To do
**A.** Answer these three questions about the post on Alberta oil royalties below, one answer per line:
(i) By how much does EnCana say it will cut its Alberta investment next year?
(ii) Who is EnCana's chief executive officer?
(iii) Which party does the post say actually has a seat in the legislature?
**B.** In the post on Alberta oil royalties below, shorten the paragraph beginning "In the latest salvo" to one sentence that keeps its main facts.

++++ Selected text ++++

Showing posts with label Ed Selmach. Show all posts
Showing posts with label Ed Selmach. Show all posts

Saturday, September 29, 2007

More Oil Whiners

One of Canada's Oil giants, a financial and political backer of both the Conservative Party provincially and federally, threatens a capital strike. Hoping to make Farmer Ed fill his boots.

In the latest salvo in a thundering barrage of industry criticism, Canadian natural gas and oil sands giant EnCana Corp. [ECA-T]says it will slash its investment in Alberta by up to 40 per cent or $1-billion next year if the province fully implements recommendations to sharply boost royalties contained in a recent review by an independent panel.

"If the Royalty Panel's recommendations are adopted in full, many of Alberta's new and emerging resource plays will simply not be economically viable," EnCana chief executive officer Randy Eresman said in a news release issued before stock markets opened Friday.


And another Alberta right wing rump party chimes in defending big oil in opposition to the peoples interests. Unlike Link Byfield's would be WildRose Party, which also opposes any royalty changes, the Alberta Alliance actually has a seat in the legislature.

++++ Supplied entries ++++

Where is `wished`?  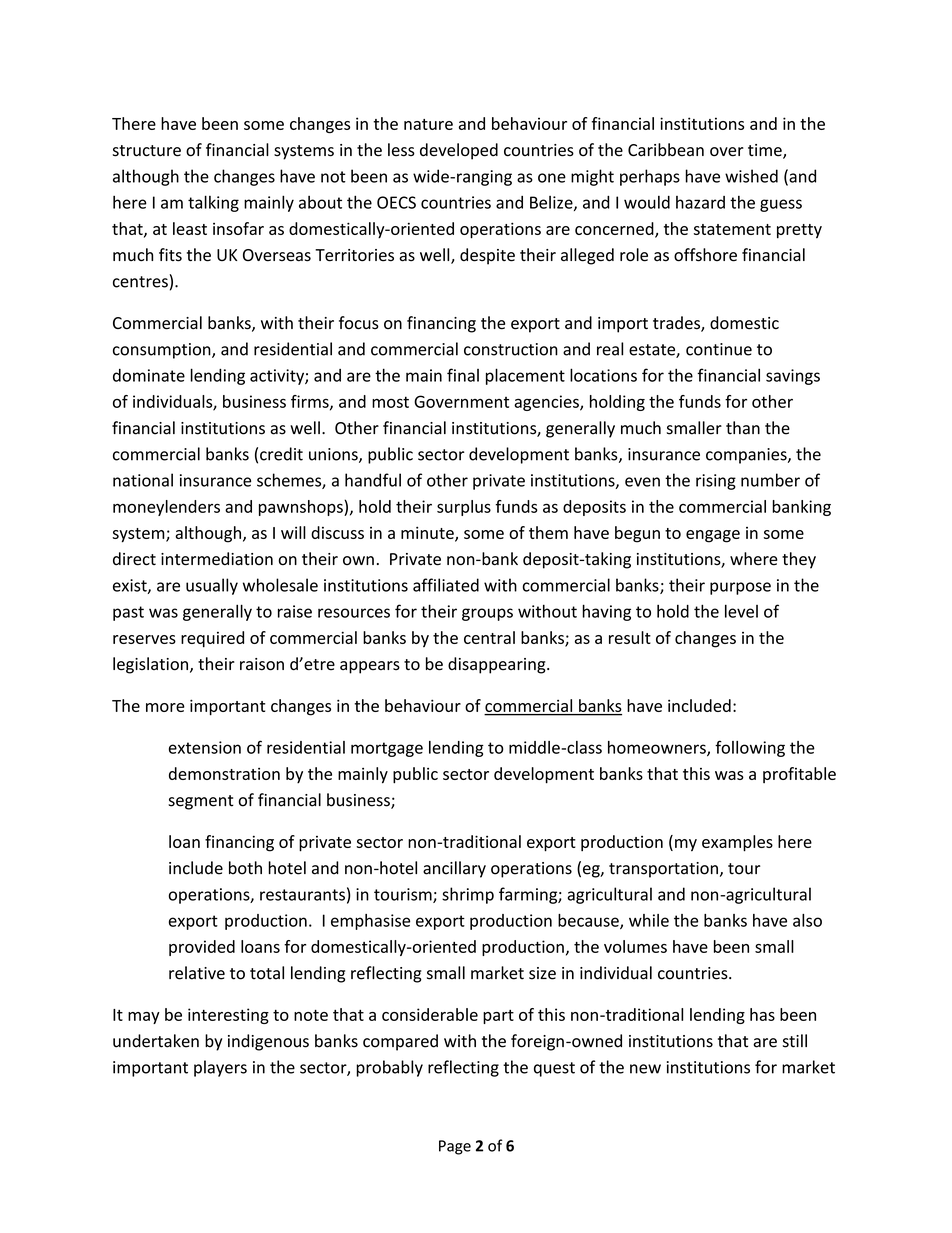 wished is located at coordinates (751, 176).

++++
++++ Supplied entries ++++

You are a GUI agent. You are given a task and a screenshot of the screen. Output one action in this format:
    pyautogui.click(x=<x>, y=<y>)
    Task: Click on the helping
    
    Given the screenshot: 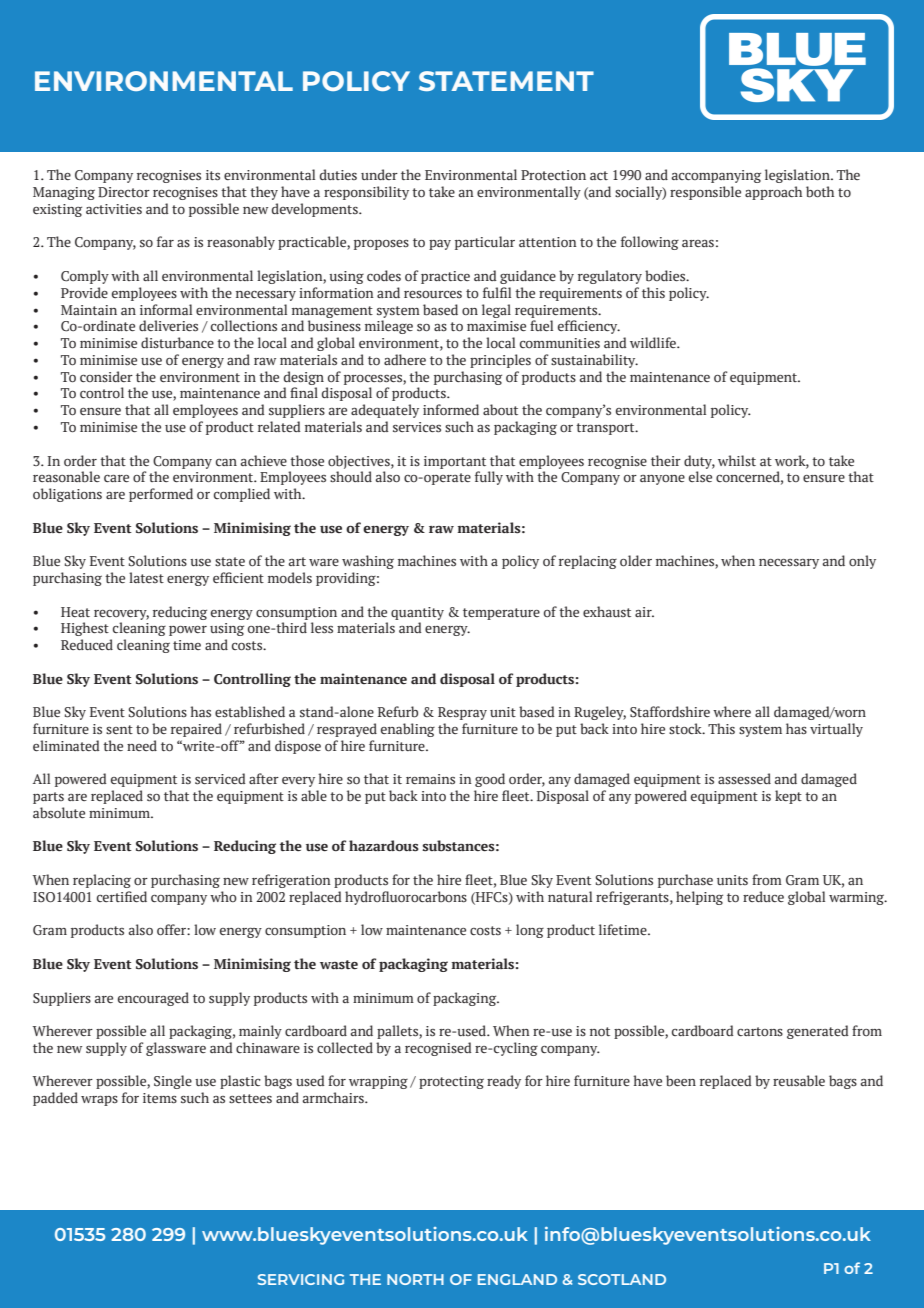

++++
++++ Supplied entries ++++

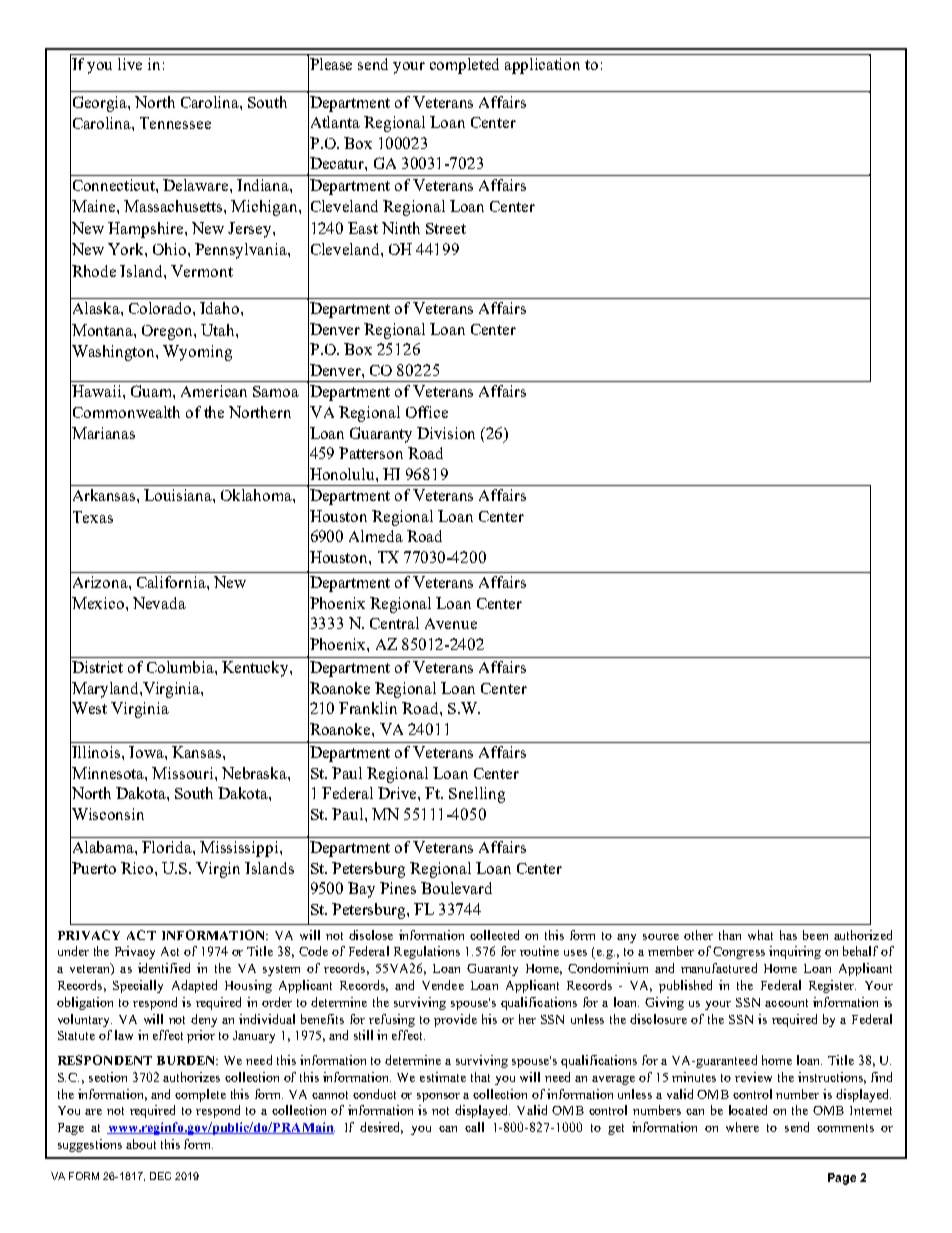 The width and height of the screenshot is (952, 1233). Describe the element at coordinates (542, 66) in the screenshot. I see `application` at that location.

++++

Per-task answers
**A.**
(i) By up to 40 percent, or $1 billion.
(ii) Randy Eresman.
(iii) The Alberta Alliance.

**B.** Adding to industry criticism, EnCana Corp. says it will cut its Alberta investment next year by up to 40 percent, or $1 billion, if the province fully adopts an independent panel's recommendations to sharply raise royalties.